New York Airport Service
- Parent: Private One of New York LLC
- Headquarters: 15 Second Avenue, Brooklyn, NY
- Locale: New York City
- Service type: Express bus service
- Routes: 3
- Operator: GO Airlink Shuttle
- Website: www.nyairportservice.com

= New York Airport Service =

Bus company in New York City

New York Airport Service is a privately-owned bus company that specializes in providing transportation services between the New York metropolitan area and Manhattan. The service is meant to provide a middle ground between the cheaper, but slower forms of government-owned public transportation (MTA Regional Bus Operations, New York City Subway, or Long Island Rail Road) and the quick but expensive taxicabs (which generally reach Manhattan for a flat fee near $50).

New York Airport Service previously held a permit with the Port Authority of New York and New Jersey, the operator of the airports, allowing it to operate express motorcoaches between the airports and Manhattan.
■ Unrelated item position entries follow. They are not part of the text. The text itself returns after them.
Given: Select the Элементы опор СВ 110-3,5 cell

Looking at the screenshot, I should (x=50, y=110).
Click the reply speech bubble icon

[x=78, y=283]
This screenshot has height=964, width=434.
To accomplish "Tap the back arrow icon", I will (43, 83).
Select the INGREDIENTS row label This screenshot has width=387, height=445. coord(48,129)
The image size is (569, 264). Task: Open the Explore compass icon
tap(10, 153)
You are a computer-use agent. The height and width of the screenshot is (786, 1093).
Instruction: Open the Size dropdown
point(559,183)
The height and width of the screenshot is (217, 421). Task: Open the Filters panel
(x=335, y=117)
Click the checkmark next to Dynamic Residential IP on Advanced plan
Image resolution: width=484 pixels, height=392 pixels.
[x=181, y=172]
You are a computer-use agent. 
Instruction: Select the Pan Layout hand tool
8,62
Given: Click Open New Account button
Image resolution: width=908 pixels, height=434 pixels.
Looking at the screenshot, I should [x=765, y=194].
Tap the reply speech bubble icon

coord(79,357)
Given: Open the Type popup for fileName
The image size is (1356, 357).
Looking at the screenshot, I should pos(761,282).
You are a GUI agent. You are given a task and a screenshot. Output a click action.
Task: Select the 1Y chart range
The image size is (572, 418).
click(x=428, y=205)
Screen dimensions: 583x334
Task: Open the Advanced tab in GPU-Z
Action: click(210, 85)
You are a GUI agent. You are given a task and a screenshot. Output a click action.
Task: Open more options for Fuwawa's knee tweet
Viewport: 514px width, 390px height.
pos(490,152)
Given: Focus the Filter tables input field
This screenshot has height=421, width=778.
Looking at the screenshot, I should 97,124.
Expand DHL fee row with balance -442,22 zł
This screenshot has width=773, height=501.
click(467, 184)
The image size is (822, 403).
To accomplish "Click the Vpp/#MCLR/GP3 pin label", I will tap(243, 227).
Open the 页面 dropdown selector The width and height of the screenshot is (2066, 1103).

Scheduled stops were at John F. Kennedy International Airport, LaGuardia Airport, New York Penn Station, Grand Central Terminal, and the Port Authority Bus Terminal. Various Manhattan hotels were also served through reservations.

In 2013, New York Airport Service was succeeded by the NYC Airporter service, which is owned by Veolia Transportation. However, NYAS continues to provide transportation services to and from the airports through its sister company, GO Airlink Shuttle, utilizing vans for this purpose.